COM 528 - Communication, Culture and Technology

Speculative prototypes for equitable futures

April 20th, from 6:00pm to 8:45pm at the Visualization Gallery, Hill Library

Instructor: Dr. Fernanda Duarte

Join our graduate students in envisioning alternative visions of technological futures. Featuring work by:


Alex Haire, MSc in Communication: G-END, an implantable chip that interrogates gender expression and body surveillance.

Brian Chesanek, MSc in Communication: A vision for a plant-based future.

Claire Heins, MSc in Communication: Girl Up, an analysis of chatbots combating female genital mutilation. 

Gabby Rodgers, MSc in Communication: OOMAN, an educational app to promote health care and well-being for Black Women.

Jaekuk Lee, PhD in Communication, Rhetoric, and Digital Media: Designing a digital font for marginalized groups

Kendall Edwards, MA Liberal Studies: An analysis of community-building on Twitch: live streaming, parasocial relationships, and restorative play

Michelle Yu, MSc in Communication: Cosplay out-of-the-box, a critical making experiment to interrogate authenticity and value in cosplay representation and performance.

Scott Taylor, MA Liberal Studies: INC Stats: Wearable Technology for Inclusive Sports Participation.


Sugantha Ramachandran, MSc in Communication: Accessible reproductive health education; envisioning alternatives for period trackers. 

Course Description

Grounded in interdisciplinary takes on cultural studies, media arts, and technology studies, this course addresses how the relationship between communication, culture, and technology has been understood and theorized, and how those understandings are being challenged by and rearticulated in the contemporary cultural conjuncture.
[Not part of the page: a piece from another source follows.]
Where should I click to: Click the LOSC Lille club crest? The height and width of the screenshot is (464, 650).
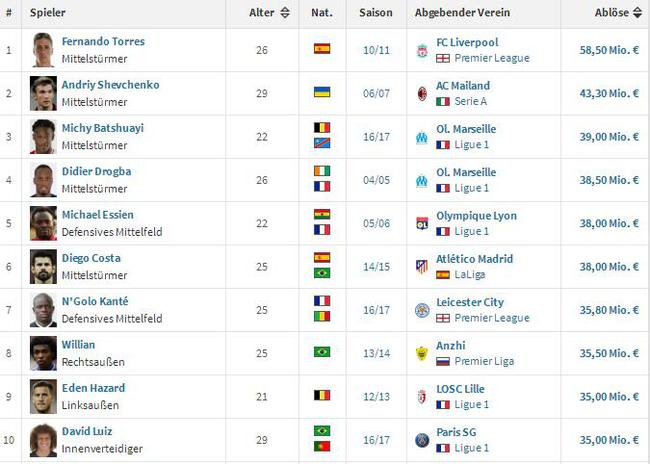tap(422, 396)
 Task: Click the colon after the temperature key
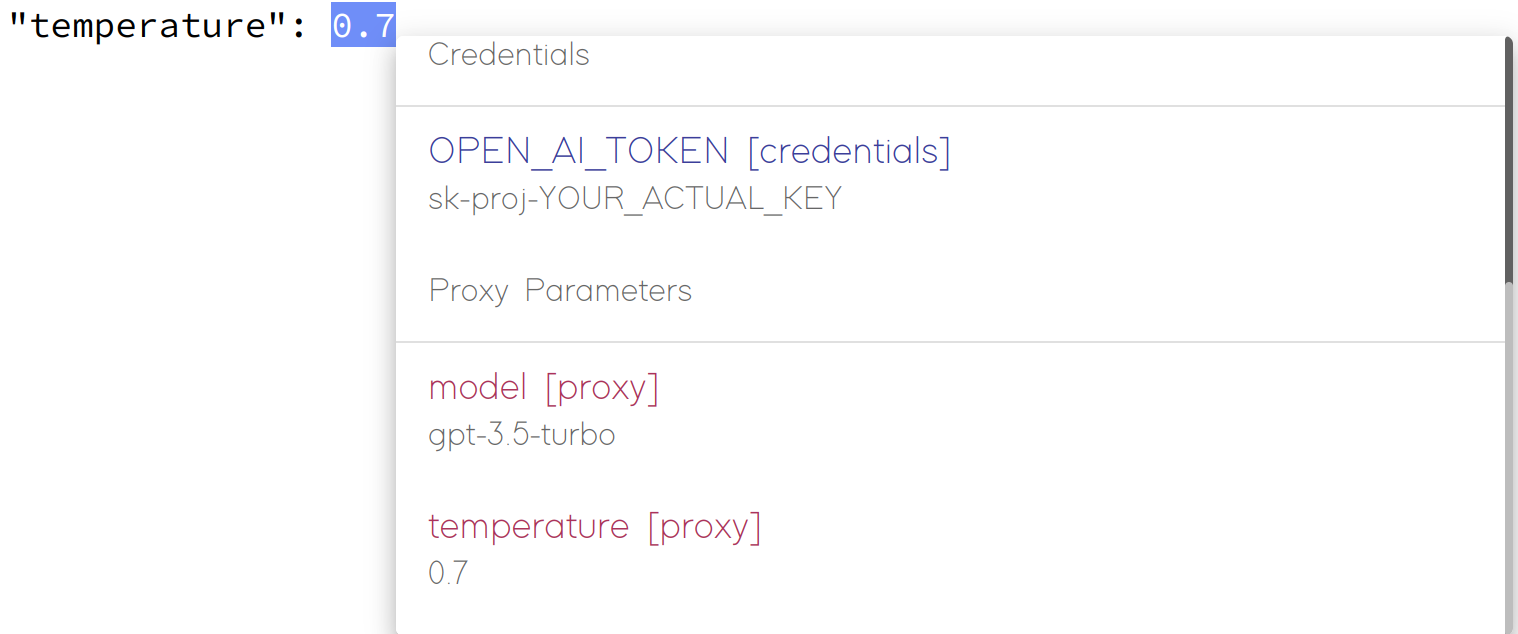coord(299,27)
We privilege perspectives that deal with marginal, creative, and subversive appropriations of media technologies. Technologies are the materialization of ways to produce knowledge, in ways that are normative and also disruptive. As we debate technocultural issues, we must engage our own response-abilities as scholars in the Humanities and Social Sciences, and assess how our own actions (and research) shape reality.